Within these entries, which lines include the string "agent"? Copy each one.

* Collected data
━━━━

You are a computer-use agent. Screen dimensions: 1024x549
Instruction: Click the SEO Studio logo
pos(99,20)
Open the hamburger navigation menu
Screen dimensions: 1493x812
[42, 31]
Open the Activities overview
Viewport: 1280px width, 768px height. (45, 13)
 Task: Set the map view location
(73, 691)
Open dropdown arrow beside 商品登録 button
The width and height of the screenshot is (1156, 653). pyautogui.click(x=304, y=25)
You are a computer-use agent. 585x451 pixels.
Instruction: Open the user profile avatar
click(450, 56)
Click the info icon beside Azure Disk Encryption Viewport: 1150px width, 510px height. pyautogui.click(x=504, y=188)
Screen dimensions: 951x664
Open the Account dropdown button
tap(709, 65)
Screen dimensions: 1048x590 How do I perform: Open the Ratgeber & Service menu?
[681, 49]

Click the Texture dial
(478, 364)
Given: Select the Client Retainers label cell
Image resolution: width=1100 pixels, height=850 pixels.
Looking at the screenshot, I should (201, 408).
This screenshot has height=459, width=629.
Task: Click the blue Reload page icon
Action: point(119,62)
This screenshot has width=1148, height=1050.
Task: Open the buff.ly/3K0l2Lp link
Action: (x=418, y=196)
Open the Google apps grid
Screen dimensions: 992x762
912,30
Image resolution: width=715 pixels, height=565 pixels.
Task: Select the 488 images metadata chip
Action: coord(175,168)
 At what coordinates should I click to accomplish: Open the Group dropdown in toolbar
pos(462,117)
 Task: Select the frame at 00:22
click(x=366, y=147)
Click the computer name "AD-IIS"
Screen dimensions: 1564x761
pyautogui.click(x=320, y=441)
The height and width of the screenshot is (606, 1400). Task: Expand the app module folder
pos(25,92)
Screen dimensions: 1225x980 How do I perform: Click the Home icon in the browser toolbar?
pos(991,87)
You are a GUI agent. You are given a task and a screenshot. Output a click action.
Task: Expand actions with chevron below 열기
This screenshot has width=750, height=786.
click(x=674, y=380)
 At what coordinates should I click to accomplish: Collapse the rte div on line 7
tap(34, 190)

━━━━

* YOUR RESPONSE
You are a computer-use agent. Screen dimensions: 1024x549
You are a computer-use agent. 585x451 pixels.
You are a GUI agent. You are given a task and a screenshot. Output a click action.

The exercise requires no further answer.